# PROBLEM DETAILS
Please output the entries below exactly as they are.

# INFORMATION PROVIDED
-.-.-

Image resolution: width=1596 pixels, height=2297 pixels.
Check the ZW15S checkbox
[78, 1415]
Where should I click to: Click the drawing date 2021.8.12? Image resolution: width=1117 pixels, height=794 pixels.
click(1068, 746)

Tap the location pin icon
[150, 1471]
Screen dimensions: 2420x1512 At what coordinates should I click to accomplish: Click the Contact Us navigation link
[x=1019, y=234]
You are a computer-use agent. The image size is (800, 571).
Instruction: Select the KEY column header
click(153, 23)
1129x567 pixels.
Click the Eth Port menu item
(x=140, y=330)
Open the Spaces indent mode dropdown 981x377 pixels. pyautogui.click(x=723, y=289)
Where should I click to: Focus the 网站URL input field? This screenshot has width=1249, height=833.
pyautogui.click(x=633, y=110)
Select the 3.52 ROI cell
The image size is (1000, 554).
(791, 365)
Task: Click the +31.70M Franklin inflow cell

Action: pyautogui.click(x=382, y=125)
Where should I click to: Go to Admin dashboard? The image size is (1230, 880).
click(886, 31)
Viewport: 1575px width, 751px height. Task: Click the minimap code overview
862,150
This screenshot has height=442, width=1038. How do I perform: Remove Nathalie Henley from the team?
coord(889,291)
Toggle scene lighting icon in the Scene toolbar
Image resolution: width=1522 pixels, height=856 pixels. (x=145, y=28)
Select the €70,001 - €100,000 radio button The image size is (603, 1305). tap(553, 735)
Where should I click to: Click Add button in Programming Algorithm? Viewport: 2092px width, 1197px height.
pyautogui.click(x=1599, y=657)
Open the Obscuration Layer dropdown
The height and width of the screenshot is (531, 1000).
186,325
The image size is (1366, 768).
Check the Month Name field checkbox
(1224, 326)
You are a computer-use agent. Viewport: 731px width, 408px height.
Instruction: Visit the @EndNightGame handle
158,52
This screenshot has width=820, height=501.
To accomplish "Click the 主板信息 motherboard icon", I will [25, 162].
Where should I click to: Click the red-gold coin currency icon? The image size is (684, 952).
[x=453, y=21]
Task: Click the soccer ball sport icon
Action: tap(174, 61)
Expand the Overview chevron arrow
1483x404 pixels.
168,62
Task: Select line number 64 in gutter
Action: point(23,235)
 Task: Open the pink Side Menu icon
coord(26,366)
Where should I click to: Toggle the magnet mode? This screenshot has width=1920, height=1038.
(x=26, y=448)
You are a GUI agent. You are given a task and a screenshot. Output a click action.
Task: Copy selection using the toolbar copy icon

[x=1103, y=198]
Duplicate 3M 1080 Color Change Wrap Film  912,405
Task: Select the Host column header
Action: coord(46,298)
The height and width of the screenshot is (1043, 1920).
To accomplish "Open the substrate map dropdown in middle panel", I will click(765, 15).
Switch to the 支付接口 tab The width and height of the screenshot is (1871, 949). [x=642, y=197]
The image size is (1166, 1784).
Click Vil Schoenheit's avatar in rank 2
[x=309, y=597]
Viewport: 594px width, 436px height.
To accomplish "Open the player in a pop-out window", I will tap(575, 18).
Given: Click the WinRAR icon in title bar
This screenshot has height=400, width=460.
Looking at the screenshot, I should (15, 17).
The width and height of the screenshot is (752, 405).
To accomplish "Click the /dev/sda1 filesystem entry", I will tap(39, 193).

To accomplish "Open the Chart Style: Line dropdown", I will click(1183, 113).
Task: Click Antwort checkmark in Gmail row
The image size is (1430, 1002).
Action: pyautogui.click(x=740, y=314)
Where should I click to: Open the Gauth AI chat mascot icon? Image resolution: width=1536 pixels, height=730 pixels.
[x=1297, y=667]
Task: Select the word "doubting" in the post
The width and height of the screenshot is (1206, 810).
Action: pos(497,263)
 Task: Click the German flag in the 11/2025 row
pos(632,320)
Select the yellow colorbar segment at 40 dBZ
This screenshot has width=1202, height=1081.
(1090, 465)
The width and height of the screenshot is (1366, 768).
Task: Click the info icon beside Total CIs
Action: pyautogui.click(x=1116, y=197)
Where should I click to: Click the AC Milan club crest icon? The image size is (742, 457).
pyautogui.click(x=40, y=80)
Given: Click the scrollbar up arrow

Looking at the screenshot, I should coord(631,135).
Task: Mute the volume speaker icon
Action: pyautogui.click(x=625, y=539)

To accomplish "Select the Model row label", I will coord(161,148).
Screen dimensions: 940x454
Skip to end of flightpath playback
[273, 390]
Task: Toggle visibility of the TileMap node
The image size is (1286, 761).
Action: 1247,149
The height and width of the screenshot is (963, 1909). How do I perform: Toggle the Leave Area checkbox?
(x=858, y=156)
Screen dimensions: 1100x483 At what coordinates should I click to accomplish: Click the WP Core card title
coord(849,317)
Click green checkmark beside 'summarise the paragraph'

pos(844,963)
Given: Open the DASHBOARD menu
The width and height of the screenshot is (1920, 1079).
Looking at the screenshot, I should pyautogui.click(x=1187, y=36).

-.-.-

# EXERCISE OUTPUT
Image resolution: width=1596 pixels, height=2297 pixels.
Check the ZW15S checkbox
[78, 1415]
Where should I click to: Click the drawing date 2021.8.12? Image resolution: width=1117 pixels, height=794 pixels.
click(1068, 746)

Tap the location pin icon
[150, 1471]
Screen dimensions: 2420x1512 At what coordinates should I click to accomplish: Click the Contact Us navigation link
[x=1019, y=234]
You are a computer-use agent. The image size is (800, 571).
Instruction: Select the KEY column header
click(153, 23)
1129x567 pixels.
Click the Eth Port menu item
(x=140, y=330)
Open the Spaces indent mode dropdown 981x377 pixels. pyautogui.click(x=723, y=289)
Where should I click to: Focus the 网站URL input field? This screenshot has width=1249, height=833.
pyautogui.click(x=633, y=110)
Select the 3.52 ROI cell
The image size is (1000, 554).
(791, 365)
Task: Click the +31.70M Franklin inflow cell

Action: pyautogui.click(x=382, y=125)
Where should I click to: Go to Admin dashboard? The image size is (1230, 880).
click(886, 31)
Viewport: 1575px width, 751px height. Task: Click the minimap code overview
862,150
This screenshot has height=442, width=1038. How do I perform: Remove Nathalie Henley from the team?
coord(889,291)
Toggle scene lighting icon in the Scene toolbar
Image resolution: width=1522 pixels, height=856 pixels. (x=145, y=28)
Select the €70,001 - €100,000 radio button The image size is (603, 1305). tap(553, 735)
Where should I click to: Click Add button in Programming Algorithm? Viewport: 2092px width, 1197px height.
pyautogui.click(x=1599, y=657)
Open the Obscuration Layer dropdown
The height and width of the screenshot is (531, 1000).
186,325
The image size is (1366, 768).
Check the Month Name field checkbox
(1224, 326)
You are a computer-use agent. Viewport: 731px width, 408px height.
Instruction: Visit the @EndNightGame handle
158,52
This screenshot has width=820, height=501.
To accomplish "Click the 主板信息 motherboard icon", I will [25, 162].
Where should I click to: Click the red-gold coin currency icon? The image size is (684, 952).
[x=453, y=21]
Task: Click the soccer ball sport icon
Action: tap(174, 61)
Expand the Overview chevron arrow
1483x404 pixels.
168,62
Task: Select line number 64 in gutter
Action: point(23,235)
 Task: Open the pink Side Menu icon
coord(26,366)
Where should I click to: Toggle the magnet mode? This screenshot has width=1920, height=1038.
(x=26, y=448)
You are a GUI agent. You are given a task and a screenshot. Output a click action.
Task: Copy selection using the toolbar copy icon

[x=1103, y=198]
Duplicate 3M 1080 Color Change Wrap Film  912,405
Task: Select the Host column header
Action: coord(46,298)
The height and width of the screenshot is (1043, 1920).
To accomplish "Open the substrate map dropdown in middle panel", I will click(765, 15).
Switch to the 支付接口 tab The width and height of the screenshot is (1871, 949). [x=642, y=197]
The image size is (1166, 1784).
Click Vil Schoenheit's avatar in rank 2
[x=309, y=597]
Viewport: 594px width, 436px height.
To accomplish "Open the player in a pop-out window", I will tap(575, 18).
Given: Click the WinRAR icon in title bar
This screenshot has height=400, width=460.
Looking at the screenshot, I should (15, 17).
The width and height of the screenshot is (752, 405).
To accomplish "Click the /dev/sda1 filesystem entry", I will tap(39, 193).

To accomplish "Open the Chart Style: Line dropdown", I will click(1183, 113).
Task: Click Antwort checkmark in Gmail row
The image size is (1430, 1002).
Action: pyautogui.click(x=740, y=314)
Where should I click to: Open the Gauth AI chat mascot icon? Image resolution: width=1536 pixels, height=730 pixels.
[x=1297, y=667]
Task: Select the word "doubting" in the post
The width and height of the screenshot is (1206, 810).
Action: pos(497,263)
 Task: Click the German flag in the 11/2025 row
pos(632,320)
Select the yellow colorbar segment at 40 dBZ
This screenshot has width=1202, height=1081.
(1090, 465)
The width and height of the screenshot is (1366, 768).
Task: Click the info icon beside Total CIs
Action: pyautogui.click(x=1116, y=197)
Where should I click to: Click the AC Milan club crest icon? The image size is (742, 457).
pyautogui.click(x=40, y=80)
Given: Click the scrollbar up arrow

Looking at the screenshot, I should coord(631,135).
Task: Mute the volume speaker icon
Action: pyautogui.click(x=625, y=539)

To accomplish "Select the Model row label", I will coord(161,148).
Screen dimensions: 940x454
Skip to end of flightpath playback
[273, 390]
Task: Toggle visibility of the TileMap node
The image size is (1286, 761).
Action: 1247,149
The height and width of the screenshot is (963, 1909). How do I perform: Toggle the Leave Area checkbox?
(x=858, y=156)
Screen dimensions: 1100x483 At what coordinates should I click to accomplish: Click the WP Core card title
coord(849,317)
Click green checkmark beside 'summarise the paragraph'

pos(844,963)
Given: Open the DASHBOARD menu
The width and height of the screenshot is (1920, 1079).
Looking at the screenshot, I should pyautogui.click(x=1187, y=36).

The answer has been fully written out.